（HDOJ 1040）As Easy As A+B

As Easy As A+B

Problem Description

These days, I am thinking about a question, how can I get a problem as easy as A+B? It is fairly difficulty to do such a thing. Of course, I got it after many waking nights.
Give you some integers, your task is to sort these number ascending (升序).
You should know how easy the problem is now!
Good luck!

 

Input

Input contains multiple test cases. The first line of the input is a single integer T which is the number of test cases. T test cases follow.
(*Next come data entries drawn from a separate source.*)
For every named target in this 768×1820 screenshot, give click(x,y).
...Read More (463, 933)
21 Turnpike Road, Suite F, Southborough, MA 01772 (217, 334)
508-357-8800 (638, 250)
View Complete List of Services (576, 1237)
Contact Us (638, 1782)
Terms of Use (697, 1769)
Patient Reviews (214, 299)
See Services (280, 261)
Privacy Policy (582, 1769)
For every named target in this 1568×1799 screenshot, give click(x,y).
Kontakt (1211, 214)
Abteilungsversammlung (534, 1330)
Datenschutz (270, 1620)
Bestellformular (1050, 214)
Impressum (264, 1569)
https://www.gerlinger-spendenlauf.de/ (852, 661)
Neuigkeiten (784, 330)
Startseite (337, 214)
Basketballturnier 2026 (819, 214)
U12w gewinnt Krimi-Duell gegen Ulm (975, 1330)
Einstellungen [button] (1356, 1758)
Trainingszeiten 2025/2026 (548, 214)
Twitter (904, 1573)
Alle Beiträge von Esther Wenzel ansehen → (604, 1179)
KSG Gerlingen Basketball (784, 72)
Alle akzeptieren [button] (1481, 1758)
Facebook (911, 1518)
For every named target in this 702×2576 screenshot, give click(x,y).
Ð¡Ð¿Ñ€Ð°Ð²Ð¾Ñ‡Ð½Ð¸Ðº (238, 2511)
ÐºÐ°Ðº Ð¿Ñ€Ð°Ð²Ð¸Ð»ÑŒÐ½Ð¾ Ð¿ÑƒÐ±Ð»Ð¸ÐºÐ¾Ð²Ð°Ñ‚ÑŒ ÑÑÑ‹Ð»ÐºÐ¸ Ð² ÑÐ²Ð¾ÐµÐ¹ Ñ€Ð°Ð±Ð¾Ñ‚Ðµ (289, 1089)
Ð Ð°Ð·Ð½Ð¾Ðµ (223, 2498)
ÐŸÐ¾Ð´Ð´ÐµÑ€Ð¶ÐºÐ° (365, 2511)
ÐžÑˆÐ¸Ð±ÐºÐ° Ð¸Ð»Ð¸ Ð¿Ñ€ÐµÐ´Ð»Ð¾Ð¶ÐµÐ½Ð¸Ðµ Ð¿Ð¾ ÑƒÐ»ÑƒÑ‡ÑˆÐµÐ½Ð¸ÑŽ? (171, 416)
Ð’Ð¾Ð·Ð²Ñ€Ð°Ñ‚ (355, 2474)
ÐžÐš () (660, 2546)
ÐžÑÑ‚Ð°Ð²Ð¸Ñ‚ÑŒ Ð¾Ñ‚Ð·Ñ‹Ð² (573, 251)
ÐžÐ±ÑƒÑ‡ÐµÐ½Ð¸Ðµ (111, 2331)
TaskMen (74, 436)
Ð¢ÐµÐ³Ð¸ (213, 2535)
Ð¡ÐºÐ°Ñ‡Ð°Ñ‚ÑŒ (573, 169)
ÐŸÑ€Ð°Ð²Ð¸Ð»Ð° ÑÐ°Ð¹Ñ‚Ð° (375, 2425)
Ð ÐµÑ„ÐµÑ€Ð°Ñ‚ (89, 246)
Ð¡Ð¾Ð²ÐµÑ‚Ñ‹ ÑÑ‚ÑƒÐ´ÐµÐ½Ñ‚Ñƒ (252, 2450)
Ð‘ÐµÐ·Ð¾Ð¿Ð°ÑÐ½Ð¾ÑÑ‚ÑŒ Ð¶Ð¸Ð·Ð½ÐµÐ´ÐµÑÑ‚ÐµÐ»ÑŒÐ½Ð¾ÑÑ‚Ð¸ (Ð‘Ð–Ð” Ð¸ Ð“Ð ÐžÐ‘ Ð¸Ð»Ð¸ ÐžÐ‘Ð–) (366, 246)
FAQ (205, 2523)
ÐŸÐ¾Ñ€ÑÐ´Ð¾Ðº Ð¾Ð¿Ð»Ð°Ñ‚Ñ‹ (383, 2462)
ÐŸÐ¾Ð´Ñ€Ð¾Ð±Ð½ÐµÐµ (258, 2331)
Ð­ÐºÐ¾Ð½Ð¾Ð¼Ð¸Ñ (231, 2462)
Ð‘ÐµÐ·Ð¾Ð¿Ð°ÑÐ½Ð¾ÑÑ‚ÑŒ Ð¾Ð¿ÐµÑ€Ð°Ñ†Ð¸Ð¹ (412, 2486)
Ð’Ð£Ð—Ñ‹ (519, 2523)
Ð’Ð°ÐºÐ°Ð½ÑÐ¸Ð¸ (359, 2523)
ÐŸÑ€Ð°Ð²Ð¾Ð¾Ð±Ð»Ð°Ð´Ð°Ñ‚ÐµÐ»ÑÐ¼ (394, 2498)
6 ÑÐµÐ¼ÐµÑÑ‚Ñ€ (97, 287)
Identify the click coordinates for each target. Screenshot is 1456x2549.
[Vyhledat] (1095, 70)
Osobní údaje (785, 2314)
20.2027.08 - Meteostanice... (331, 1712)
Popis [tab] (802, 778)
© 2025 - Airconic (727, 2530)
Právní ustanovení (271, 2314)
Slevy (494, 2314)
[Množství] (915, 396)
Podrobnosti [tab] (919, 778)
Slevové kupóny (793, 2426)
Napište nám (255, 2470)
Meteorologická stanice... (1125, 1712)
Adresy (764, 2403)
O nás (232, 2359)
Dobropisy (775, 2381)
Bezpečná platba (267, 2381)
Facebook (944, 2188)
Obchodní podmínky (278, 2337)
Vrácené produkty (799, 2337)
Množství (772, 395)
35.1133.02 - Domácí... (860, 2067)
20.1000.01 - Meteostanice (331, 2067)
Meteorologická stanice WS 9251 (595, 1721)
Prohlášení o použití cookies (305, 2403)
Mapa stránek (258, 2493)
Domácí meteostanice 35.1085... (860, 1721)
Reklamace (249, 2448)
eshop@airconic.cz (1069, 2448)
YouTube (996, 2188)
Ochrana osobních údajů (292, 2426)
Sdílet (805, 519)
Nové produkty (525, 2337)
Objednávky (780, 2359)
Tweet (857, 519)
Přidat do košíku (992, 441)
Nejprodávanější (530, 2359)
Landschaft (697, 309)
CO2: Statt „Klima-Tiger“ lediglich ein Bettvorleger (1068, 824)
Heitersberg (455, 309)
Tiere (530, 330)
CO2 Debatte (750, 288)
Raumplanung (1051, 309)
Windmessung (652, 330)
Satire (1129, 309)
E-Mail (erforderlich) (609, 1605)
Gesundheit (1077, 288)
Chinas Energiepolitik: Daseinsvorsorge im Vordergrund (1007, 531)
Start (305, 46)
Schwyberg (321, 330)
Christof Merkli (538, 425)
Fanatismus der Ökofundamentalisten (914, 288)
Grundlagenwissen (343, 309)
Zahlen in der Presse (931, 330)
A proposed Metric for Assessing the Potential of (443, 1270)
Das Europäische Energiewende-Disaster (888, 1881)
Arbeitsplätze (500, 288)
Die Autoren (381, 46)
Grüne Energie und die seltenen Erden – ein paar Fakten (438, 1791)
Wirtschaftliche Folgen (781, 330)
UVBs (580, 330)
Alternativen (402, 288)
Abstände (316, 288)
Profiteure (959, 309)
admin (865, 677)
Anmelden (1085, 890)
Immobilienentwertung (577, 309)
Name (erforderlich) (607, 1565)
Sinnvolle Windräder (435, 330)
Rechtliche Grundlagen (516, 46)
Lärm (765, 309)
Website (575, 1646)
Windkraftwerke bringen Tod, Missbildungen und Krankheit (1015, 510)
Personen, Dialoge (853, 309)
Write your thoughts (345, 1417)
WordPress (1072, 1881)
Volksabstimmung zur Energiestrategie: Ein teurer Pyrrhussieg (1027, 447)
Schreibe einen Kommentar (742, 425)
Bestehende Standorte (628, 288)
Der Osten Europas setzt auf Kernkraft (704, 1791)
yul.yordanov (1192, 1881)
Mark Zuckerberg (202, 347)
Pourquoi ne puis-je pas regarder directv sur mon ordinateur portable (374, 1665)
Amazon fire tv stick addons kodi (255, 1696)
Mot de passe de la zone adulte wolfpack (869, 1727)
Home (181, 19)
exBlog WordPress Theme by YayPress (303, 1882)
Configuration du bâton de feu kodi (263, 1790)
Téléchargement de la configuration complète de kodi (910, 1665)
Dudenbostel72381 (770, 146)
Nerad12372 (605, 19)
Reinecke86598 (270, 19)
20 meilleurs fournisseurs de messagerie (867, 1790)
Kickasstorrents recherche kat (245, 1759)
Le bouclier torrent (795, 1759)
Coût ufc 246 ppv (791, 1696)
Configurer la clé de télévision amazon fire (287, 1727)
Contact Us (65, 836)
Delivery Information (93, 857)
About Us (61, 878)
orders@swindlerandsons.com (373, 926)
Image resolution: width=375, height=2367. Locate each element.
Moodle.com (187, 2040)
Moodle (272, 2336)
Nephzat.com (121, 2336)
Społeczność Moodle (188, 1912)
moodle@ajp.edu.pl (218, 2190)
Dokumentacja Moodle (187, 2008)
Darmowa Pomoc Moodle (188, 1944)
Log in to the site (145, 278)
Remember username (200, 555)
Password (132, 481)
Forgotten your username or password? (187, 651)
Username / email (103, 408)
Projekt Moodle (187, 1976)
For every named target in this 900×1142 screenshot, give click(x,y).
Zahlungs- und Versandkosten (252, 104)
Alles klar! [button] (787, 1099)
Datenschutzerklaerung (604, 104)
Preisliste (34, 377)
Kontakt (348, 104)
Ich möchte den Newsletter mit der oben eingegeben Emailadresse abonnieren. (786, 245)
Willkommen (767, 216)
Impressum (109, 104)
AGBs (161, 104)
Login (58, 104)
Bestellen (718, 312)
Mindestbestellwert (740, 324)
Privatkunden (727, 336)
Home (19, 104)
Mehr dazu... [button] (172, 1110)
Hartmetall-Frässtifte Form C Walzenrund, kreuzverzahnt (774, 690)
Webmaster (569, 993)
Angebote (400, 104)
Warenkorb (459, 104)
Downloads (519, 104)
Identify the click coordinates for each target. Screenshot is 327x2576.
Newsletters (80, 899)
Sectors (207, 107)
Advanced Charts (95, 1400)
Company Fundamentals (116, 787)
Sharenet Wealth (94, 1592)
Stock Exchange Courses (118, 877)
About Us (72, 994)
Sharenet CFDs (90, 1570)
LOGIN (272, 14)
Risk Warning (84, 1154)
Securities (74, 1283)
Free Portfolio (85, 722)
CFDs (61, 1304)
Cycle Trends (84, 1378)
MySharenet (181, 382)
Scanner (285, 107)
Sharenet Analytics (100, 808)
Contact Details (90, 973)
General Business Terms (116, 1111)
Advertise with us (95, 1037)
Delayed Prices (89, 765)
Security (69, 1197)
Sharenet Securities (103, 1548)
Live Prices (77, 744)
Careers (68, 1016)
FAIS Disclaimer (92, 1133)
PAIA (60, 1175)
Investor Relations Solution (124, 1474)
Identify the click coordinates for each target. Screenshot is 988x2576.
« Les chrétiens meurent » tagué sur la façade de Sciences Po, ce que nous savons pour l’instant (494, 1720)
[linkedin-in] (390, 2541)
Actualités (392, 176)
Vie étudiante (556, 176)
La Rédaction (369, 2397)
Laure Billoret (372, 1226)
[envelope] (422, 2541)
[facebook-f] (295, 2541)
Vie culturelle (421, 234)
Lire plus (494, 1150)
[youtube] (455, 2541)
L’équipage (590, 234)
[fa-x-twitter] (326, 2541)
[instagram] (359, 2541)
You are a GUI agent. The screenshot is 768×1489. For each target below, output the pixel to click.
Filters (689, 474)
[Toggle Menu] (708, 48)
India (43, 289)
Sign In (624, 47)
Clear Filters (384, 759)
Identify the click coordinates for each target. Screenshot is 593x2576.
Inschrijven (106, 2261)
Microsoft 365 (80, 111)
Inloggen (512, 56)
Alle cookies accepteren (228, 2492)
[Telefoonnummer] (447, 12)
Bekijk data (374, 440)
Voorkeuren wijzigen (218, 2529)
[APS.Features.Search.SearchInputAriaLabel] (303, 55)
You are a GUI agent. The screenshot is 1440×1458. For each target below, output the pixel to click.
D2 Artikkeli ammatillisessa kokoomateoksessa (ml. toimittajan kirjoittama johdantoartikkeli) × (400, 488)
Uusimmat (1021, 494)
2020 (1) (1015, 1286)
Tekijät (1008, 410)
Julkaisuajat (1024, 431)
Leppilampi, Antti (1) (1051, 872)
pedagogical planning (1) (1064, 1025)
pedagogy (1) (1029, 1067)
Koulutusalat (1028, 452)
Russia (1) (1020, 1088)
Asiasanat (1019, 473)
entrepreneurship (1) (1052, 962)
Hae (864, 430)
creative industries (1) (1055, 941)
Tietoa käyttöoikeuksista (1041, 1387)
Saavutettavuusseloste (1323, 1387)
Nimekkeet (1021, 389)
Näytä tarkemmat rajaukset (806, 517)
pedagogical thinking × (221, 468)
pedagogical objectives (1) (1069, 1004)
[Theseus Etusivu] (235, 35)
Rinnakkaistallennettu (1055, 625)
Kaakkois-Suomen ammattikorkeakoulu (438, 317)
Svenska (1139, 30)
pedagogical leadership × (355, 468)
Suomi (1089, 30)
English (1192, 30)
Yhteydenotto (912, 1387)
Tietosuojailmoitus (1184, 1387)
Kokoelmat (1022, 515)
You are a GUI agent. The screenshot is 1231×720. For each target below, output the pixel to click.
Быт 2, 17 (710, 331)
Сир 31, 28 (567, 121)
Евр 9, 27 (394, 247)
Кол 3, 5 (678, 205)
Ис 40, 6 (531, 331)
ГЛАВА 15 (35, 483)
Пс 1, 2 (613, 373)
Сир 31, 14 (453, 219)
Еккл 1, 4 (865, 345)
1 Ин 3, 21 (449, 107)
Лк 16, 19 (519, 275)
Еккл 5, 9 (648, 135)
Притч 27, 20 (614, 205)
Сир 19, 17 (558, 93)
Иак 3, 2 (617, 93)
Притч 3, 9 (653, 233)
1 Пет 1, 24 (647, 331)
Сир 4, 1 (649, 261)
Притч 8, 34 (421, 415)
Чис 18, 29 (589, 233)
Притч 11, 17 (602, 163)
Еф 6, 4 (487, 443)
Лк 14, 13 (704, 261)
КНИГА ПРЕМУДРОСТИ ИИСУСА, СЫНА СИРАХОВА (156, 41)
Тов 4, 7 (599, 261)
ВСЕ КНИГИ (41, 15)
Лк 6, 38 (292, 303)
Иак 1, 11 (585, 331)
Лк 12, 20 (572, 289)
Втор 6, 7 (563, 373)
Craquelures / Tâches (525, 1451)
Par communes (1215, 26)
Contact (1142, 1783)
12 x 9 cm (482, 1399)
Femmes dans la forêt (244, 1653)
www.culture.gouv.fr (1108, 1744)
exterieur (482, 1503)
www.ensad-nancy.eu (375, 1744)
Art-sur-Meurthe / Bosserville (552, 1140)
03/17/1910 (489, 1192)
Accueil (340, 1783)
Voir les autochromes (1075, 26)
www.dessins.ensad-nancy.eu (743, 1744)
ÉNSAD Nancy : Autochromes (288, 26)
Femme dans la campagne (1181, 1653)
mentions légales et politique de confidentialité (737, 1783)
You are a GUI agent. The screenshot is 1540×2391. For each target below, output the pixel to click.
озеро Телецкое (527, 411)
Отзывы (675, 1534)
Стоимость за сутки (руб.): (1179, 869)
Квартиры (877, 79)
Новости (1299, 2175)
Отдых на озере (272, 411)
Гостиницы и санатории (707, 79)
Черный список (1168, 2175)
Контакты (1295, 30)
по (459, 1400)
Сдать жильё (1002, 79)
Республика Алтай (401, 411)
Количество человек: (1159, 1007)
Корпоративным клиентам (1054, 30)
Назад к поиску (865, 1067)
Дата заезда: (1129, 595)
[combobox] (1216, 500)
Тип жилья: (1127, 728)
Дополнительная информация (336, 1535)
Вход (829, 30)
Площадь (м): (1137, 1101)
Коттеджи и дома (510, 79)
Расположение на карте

Each test case contains an integer N (1<=N<=1000 the number of integers to be sorted) and then N integers follow in the same line. 
It is guarantied that all integers are in the range of 32-int.

 

Output

For each case, print the sorting result, and one line one case.

 

Sample Input

2 

3 2 1 3 

9 1 4 7 2 5 8 3 6 9

 

Sample Output

1 2 3 

1 2 3 4 5 6 7 8 9

 

Author

lcy

 

 AC code：

 #include<stdio.h>

#define  N 1000

int  split( int  a[], int  low, int  high)
{
    int  part_element = a[low];
    for (;;){
    while (low < high && part_element <= a[high])
     high -- ;
    if (low >= high)  break ;
   a[low ++ ] = a[high];
 
    while (low < high && a[low] <= part_element)
     low ++ ;
    if (low >= high)  break ;
   a[high -- ] = a[low];
   }
   a[high] = part_element;
    return  high;
}
void  quicksort( int  a[], int  low, int  high)
 {
    int  middle;
    if (low >= high) return ;
   middle = split(a,low,high);
   quicksort(a,low,middle - 1 );
   quicksort(a,middle + 1 ,high);
 }
int  main()
{
     int  m,n,i;
     int  a[N];
    scanf( " %d " , & n);
     while (n -- )
    {
        scanf( " %d " , & m);
         for (i = 0 ; i < m; i ++ )
        {
            scanf( " %d " , & a[i]);
        }
        quicksort(a, 0 ,m - 1 );
         for (i = 0 ; i < m - 1 ; i ++ )
        {
            printf( " %d  " ,a[i]); 
        }
        printf( " %d\n " ,a[m - 1 ]);   // 注意：数组最后一个数后面没有空格，并且要注意换行！！！
    }
     return   0 ;
}